Handyman Todd is back on the job and the "outhouse" bathroom, viewed in my Christmas post, now has walls. It will soon have electricity, porcelain fixtures and new grab bars; in anticipation of post-surgical disability in my future. So while I might have my low moments... forward progress is being made and hopefully, successful outcomes will result. So, tonight I will read my first chapter of text for this new semester. While a little fearful of all the new expectations and challenges laid before me, I am committed to taking those tentative steps towards a different future.

Sunday, January 11, 2015

Je suis Charlie

Touching Paris
Although I had been dreaming of time off without direction or demands before the holidays; I have been wallowing in a glut of directionless hours between college semesters and worrying about my future. Truly, this is a symptom of wealth and ease that marks me as as a privileged person, especially in a world where food & water are scarce commodities for whole populations and the safety of a warm home are luxuries citizens of many countries do without. Not that any of these guilty realizations has made me feel any better, indeed not, simply said my pain garners my attention, because it's the pain I feel. Odd, how inwardly focused I have become! Not that my life concerns are any more or less petty, but like everyone else, the burdens we each bear become the burdens we are intensely interested in lightening.

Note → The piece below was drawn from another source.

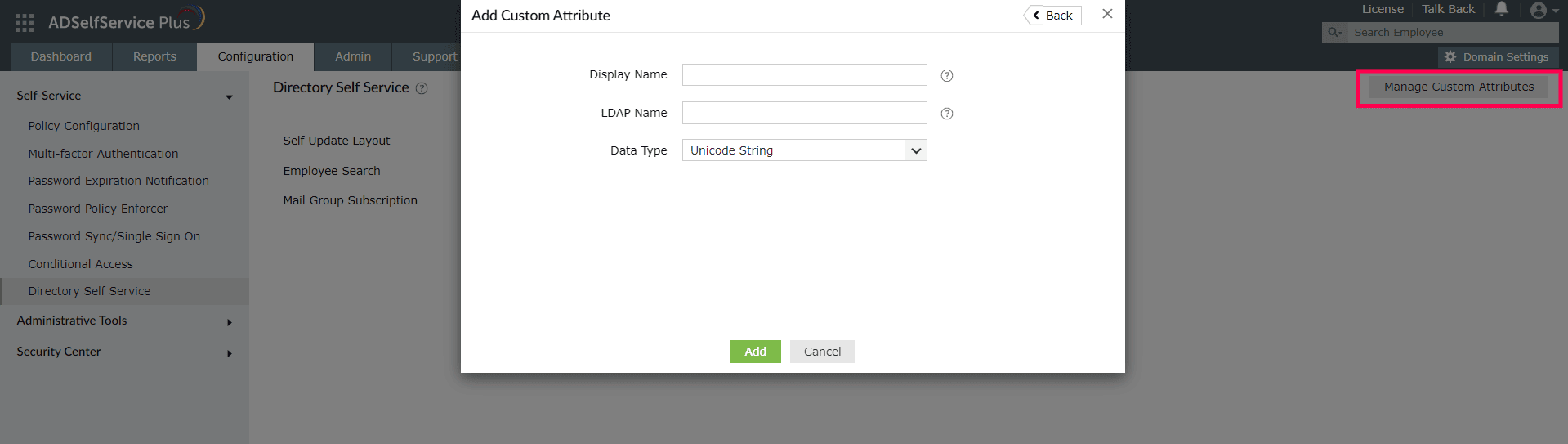Click the notifications bell icon
The height and width of the screenshot is (444, 1568).
click(1502, 9)
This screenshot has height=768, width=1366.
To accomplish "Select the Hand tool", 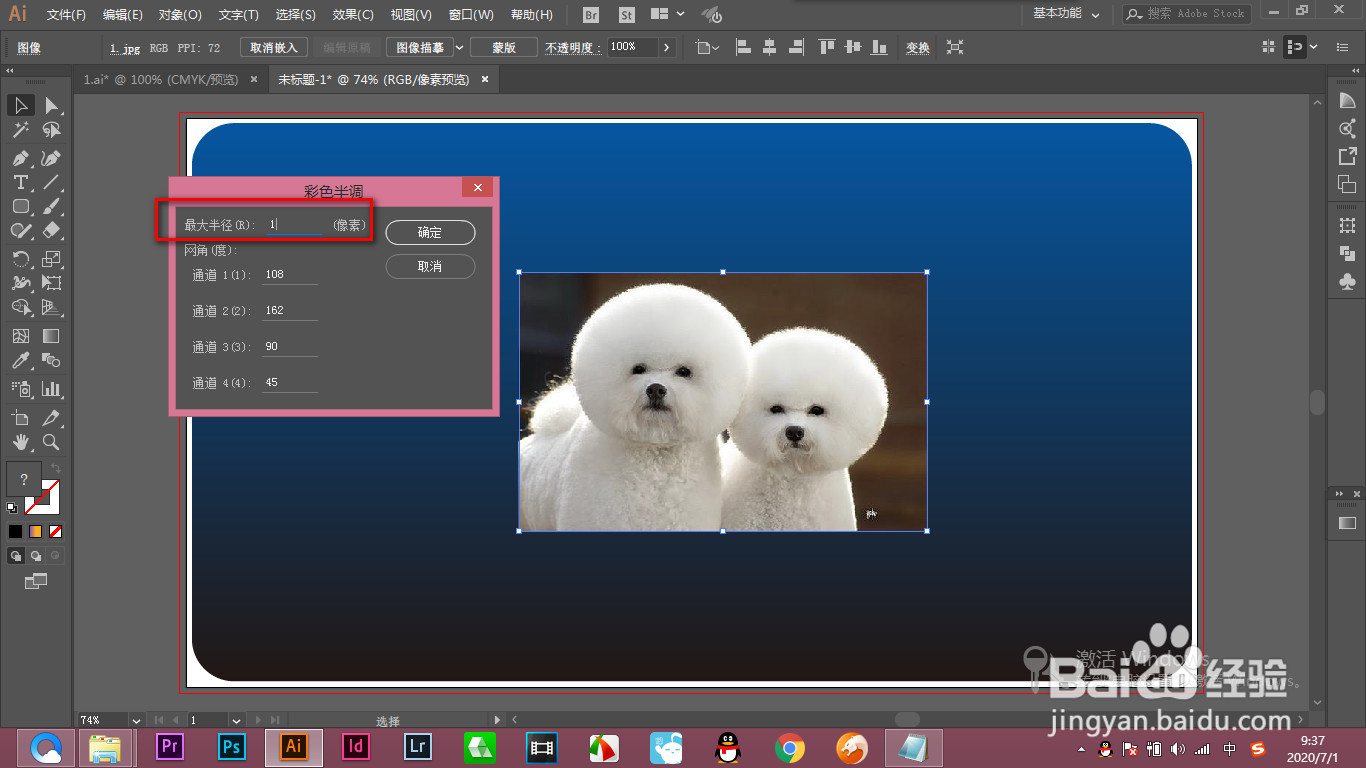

Unfortunately, the future is never previewed, instead arriving piecemeal, accompanied by whatever shock or awe its newness engenders. We are all unsuspecting victims. French cartoonists at Charlie Hebdo are assassinated... for cartoons. Free speech throughout the world is suddenly in jeopardy or more accurately, free speech in the free world is threatened. This has our attention, for a moment. Let's not forget how unexpectedly privileges or life itself can be eliminated... especially when we move past this initial shock and re-heft our own burdens.

Friday, January 2, 2015

Tentative New Year

The new year has arrived. In my neighborhood, there was much less celebration, in fact the whole holiday season seemed more subdued. Christmas lights have come down or are left dark as dusk falls. I have seen little of my neighbors, even though the weather has been mild, and snowless; it seems like a blizzard of isolation has fallen and we are all waiting...

Gas prices have dropped. Missouri has the lowest cost per gallon in the U.S., yet my neighbors and I continue to stay home. I wonder if this new year will indeed be better than 2014? Perhaps, optimism is wearing thin and we are just waiting to see if there is evidence of a positive change in the economy, our lawmakers and perhaps, the world.